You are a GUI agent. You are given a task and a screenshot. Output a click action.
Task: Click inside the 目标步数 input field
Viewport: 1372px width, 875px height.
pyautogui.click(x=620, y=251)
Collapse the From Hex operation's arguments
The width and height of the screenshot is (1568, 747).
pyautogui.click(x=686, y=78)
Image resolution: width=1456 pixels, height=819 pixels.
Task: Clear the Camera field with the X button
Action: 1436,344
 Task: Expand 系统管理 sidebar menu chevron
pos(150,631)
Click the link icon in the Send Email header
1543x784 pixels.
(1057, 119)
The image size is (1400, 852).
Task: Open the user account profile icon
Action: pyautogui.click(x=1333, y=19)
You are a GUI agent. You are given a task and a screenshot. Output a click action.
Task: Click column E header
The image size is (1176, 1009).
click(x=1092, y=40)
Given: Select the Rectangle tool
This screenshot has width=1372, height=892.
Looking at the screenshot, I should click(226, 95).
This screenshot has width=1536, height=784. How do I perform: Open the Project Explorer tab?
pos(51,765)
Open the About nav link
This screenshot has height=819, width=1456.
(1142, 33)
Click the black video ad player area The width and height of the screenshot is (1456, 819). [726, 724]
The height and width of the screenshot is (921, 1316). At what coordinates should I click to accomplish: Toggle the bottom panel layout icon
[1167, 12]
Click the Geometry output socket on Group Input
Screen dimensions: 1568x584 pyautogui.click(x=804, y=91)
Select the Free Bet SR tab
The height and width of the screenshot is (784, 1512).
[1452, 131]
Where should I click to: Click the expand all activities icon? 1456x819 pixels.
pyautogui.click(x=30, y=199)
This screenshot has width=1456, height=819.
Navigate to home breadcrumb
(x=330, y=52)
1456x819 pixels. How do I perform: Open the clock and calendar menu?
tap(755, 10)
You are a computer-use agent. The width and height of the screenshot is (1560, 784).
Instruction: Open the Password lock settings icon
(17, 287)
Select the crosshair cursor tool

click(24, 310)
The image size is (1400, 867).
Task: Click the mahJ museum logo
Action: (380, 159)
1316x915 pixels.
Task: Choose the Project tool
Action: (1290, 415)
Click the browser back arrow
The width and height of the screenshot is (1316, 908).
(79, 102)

TASK TO COMPLETE: Return exactly what appears above, from the first line of the entries to the line with "Collapse the From Hex operation's arguments", inclusive.

ANSWER TO THIS PROBLEM:
You are a GUI agent. You are given a task and a screenshot. Output a click action.
Task: Click inside the 目标步数 input field
Viewport: 1372px width, 875px height.
pyautogui.click(x=620, y=251)
Collapse the From Hex operation's arguments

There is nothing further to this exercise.